Suppose we have a an algebra CommandOp and a publishEvent method that can publish events (instructions of this type).

We then have an interpreter wrapper function:

final case class CommandCapture[F[_], M[_]](interpreter: F ~> M) extends (F ~> M) {
  override def apply[A](fa: F[A]): M[A] = {

Here the F type constructor represents the free algebra, in this case CommandOp, and M represents the target monad, which could be something like Task.

The given our original interpreter commandInterpreter: CommandOp ~> Task, we create a wrapped interpreter:

val capturingInterpreter = CommandCapture(commandInterpreter)

Then when we run our program as follows:

val commandTask = program.foldMap(capturingInterpreter)
val result      = commandTask.unsafeRun()

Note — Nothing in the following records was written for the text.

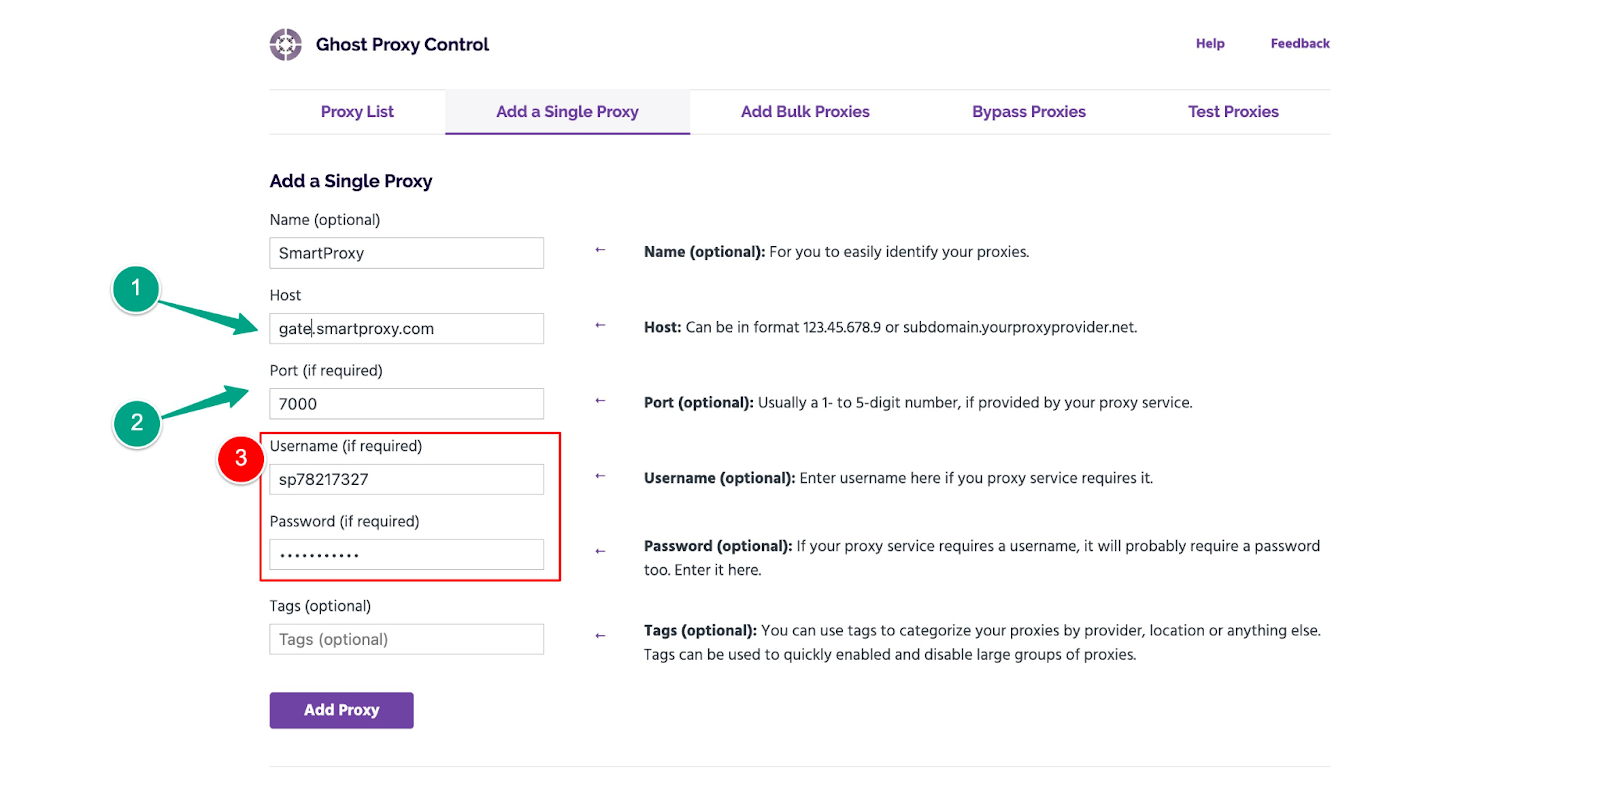The width and height of the screenshot is (1600, 795).
Task: Click the Ghost Proxy Control logo icon
Action: (x=285, y=45)
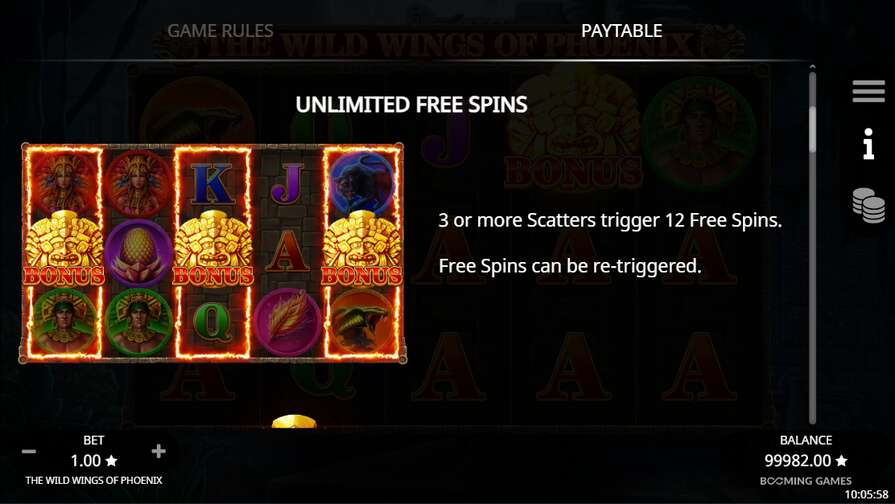Screen dimensions: 895x504
Task: Click the scroll up arrow above scrollbar
Action: [x=812, y=67]
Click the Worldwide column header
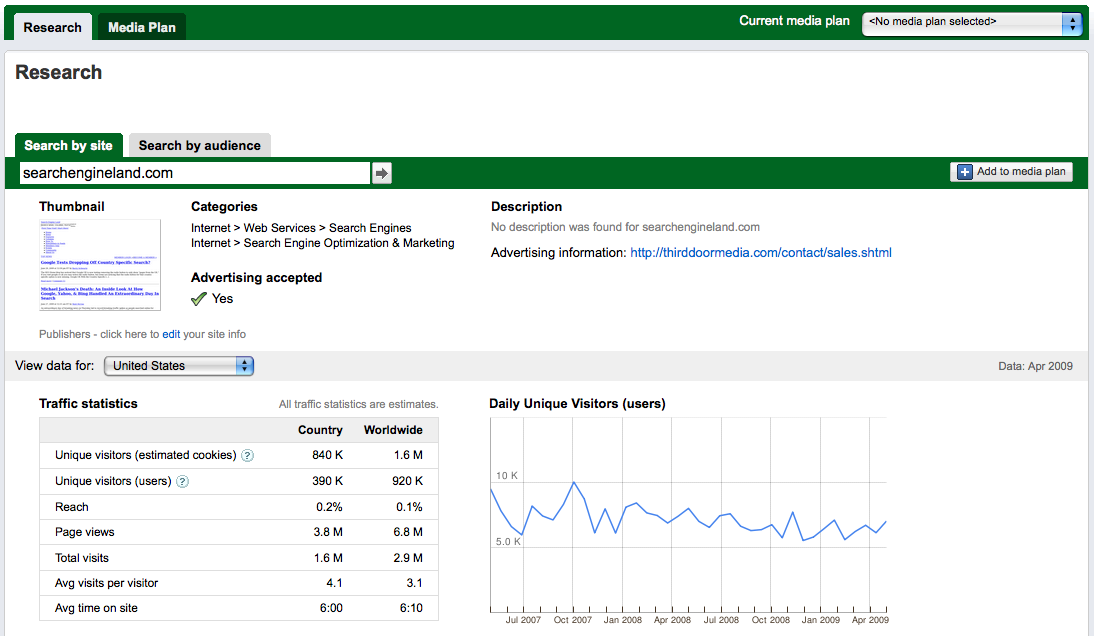Screen dimensions: 1094x636 pyautogui.click(x=393, y=430)
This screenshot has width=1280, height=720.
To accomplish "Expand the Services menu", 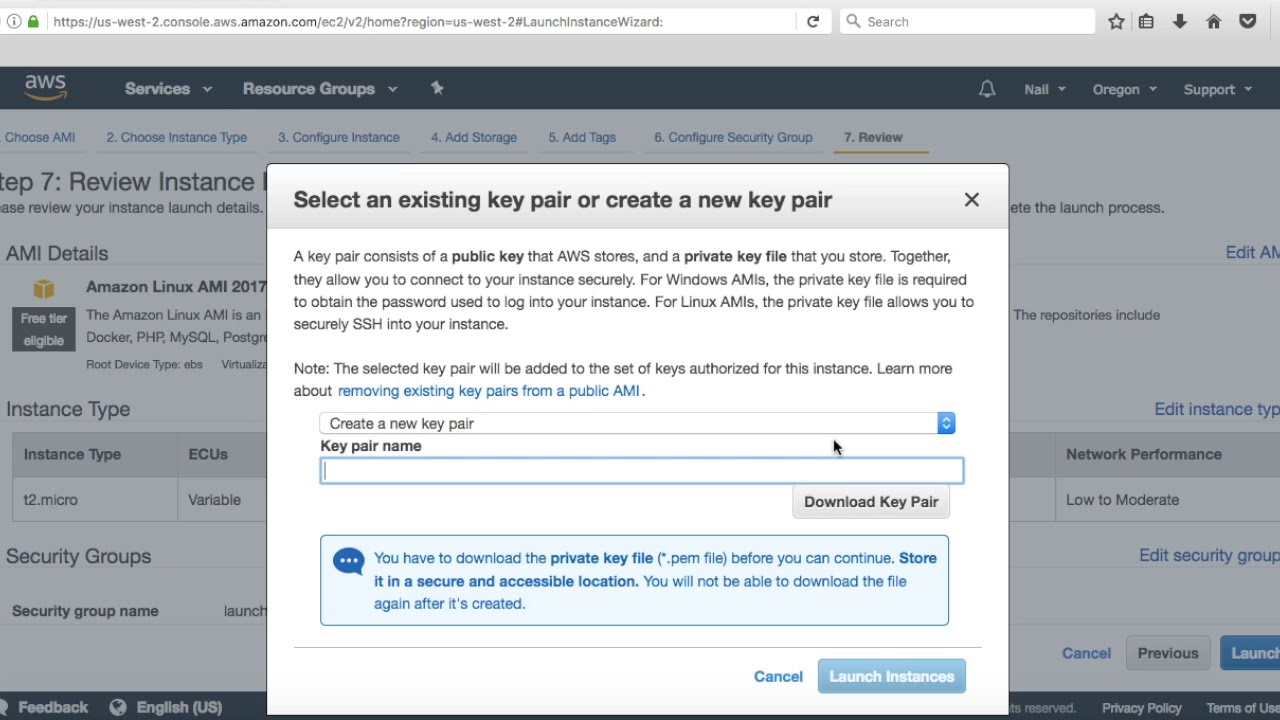I will (168, 89).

There are significant problems with this approach.

One of the main purposes of the Task monad is to delay the execution of effectful code until the latest possible stage. Any code that has effects should be wrapped in a Task object, and the processing of these tasks should happen in the execution of Task.unsafeRun(). The code that generates this Task object should itself be pure, and have no effects.

When this practice is adhered to, we can rely on it that any code that is not executed within Task.unsafeRun() is referentially transparent, and can be much more easily reasoned about. And in particular any code that isn’t wrapped doesn’t involve Task at all, can be assured to be pure. Task becomes a containment zone for impure code.

The problem here is publishEvent is effectful code, and inserting it here violates these principles.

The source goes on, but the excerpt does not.